Large nonreactive pot made of stainless steel or another material (no copper, aluminum, or unnamed cast iron)
the digital meat thermometer, cheese, or sweets
a bread knife, a cheese knife, or another long-bladed knife
Butter muslin or cheesecloth
- Fill a big saucepan with milk. Put the pot in the sink, and then fill the sink with hot water so that it comes up the sides of the pot by about three-quarters. As an alternative, you might place the complete pot of milk into a bigger pot of boiling water. You want to heat the milk very gradually using a double boiler effect; you don’t want to place the pot of milk directly over a source of heat. Milk is gradually heated to 86°F.
- Add the mesophilic starting culture and mix gently. For one hour, keep the mixture at 86°F. It is easier for me to remove the saucepan from the boiling water at this time. It retains heat pretty well, but if left in hot water for too long, it tends to overheat.
- Add 1/4 teaspoon of calcium chloride and stir.
- Add 1/4 teaspoon of calcium chloride and stir.
- Crush the rennet tablet and then dissolve it in 1/4 cup of cold water if you’re using it.
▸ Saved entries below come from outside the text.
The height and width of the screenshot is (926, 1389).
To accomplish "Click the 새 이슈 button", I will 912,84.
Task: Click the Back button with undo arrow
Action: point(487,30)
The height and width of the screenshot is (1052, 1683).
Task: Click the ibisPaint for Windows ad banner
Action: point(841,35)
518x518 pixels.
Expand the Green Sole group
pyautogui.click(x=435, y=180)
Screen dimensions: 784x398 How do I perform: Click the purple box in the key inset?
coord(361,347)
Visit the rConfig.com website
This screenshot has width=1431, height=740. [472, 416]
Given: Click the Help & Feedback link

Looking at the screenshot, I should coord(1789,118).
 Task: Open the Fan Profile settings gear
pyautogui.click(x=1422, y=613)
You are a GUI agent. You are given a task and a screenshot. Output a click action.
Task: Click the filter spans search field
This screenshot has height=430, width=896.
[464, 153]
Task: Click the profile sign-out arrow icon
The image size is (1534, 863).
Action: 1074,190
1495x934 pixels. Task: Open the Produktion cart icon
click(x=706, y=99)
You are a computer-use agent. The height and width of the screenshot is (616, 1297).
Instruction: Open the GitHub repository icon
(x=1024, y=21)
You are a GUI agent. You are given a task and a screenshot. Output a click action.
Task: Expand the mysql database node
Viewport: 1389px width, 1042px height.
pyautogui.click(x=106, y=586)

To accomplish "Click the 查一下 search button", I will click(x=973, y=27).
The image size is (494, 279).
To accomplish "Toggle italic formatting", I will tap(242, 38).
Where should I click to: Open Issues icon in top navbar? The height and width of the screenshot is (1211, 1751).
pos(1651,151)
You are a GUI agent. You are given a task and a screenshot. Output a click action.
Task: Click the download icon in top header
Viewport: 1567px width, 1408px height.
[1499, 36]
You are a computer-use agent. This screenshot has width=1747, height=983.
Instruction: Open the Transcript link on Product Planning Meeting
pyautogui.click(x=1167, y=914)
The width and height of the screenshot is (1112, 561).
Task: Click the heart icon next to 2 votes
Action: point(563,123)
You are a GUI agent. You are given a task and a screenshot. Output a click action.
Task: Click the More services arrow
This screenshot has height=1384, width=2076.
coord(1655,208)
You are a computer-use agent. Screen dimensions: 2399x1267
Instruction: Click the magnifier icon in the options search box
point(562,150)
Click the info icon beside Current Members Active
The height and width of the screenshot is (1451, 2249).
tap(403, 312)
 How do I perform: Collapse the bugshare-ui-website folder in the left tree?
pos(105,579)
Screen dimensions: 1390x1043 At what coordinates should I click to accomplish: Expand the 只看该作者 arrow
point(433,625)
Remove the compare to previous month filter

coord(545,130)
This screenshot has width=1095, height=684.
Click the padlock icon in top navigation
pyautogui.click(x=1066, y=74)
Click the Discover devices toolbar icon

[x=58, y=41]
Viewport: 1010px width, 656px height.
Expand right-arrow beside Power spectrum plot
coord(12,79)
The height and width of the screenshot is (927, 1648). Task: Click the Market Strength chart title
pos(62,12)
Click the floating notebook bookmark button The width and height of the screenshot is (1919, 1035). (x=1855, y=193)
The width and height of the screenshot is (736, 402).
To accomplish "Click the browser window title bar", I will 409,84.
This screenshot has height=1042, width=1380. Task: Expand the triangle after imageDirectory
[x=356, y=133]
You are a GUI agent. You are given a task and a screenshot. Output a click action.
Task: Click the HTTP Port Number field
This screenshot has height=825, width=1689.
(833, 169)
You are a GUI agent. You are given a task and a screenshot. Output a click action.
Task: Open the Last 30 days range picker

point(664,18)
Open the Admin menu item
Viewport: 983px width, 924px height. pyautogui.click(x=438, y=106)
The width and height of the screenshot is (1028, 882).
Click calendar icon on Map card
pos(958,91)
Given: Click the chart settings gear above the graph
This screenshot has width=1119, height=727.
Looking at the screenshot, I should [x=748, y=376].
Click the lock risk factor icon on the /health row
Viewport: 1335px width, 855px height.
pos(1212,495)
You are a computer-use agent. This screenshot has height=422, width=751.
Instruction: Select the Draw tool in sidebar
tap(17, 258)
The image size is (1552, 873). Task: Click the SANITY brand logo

To the milk, add. Add the liquid rennet straight to the milk if you’re using it. Stir gently for one minute.
- Keeping the combination at a temperature as near to 86°F as you can, let it alone for 30 minutes. In the event that it begins to cool down too much, this can include placing it back into the hot water in the sink for a few minutes.
- The milk mixture will thicken and take on a yogurt-like appearance. Insert a clean finger into the curd (the semi-solid milk mixture) about an inch deep, and then slowly draw the finger toward you. When the curd separates around your finger rather than sticking to it, it has made a “clean break” and is considered to have set. It will have a hard yogurt-like texture. Wait another 30 minutes if the curd hasn’t already broken cleanly.
- Use a long-bladed knife to slice the curd. First, make slices that go all the way through the curd and are spaced about an inch apart, cutting from one side to the other. Repeat after rotating the pot a quarter turn; the second round of slices should cross the first in a tic-tac-toe pattern.
- Make one last cut through the curd by inserting the knife diagonally across the squares formed by your earlier cuts and at a 45-degree angle to the curd’s surface. This need not be precise. You want the curd to be cut into pieces that are about an inch long.
- Gently fold in the curd bits. Reposition the pot into the sink or a bigger pot of hot water, then gradually increase the temperature until it reaches 95°F (this should take approximately an hour). The yellowish liquid you see is the whey, and it will begin to separate from the curds.
- Use several layers of cheesecloth or butter muslin to line a colander. Colander with curds and whey within. Let them drain at room temperature for 4 hours.
- As the curds drain, they will clump together. After slicing the formed mass into rough chunks approximately 3 inches broad, let them to drain for an additional 30 minutes.
- To make a saturated brine, combine 12 gallon of water with 12 pound of kosher or other non-iodized salt. When using alternative non-iodized salt, add 1/4 cup at a time to 12 gallon of water. Salt should be added in increments of 1/4 cup, stirring after each addition to ensure thorough salt dissolution. When salt no longer dissolves in the water, stop adding it.
- Combine the brine with 1 teaspoon of calcium chloride and 2 12 tablespoons of vinegar.
- For 10 to 12 hours, submerge the blocks of feta in the salted brine. If you soak them in the brine for much longer, the feta will turn out to be far too salty.
- Use a colander to drain the cheese. After two days of leaving it out in the open at room temperature, move it into a closed container and store it in the refrigerator. It may last up to two weeks in the refrigerator. Make a fairly strong brine for long-term preservation by dissolving 2 tablespoons of non-iodized salt in 1 pint of water, adding 1/4 teaspoon vinegar, and 1/4 teaspoon calcium chloride. In this brine, your handmade feta cheese will last for many months.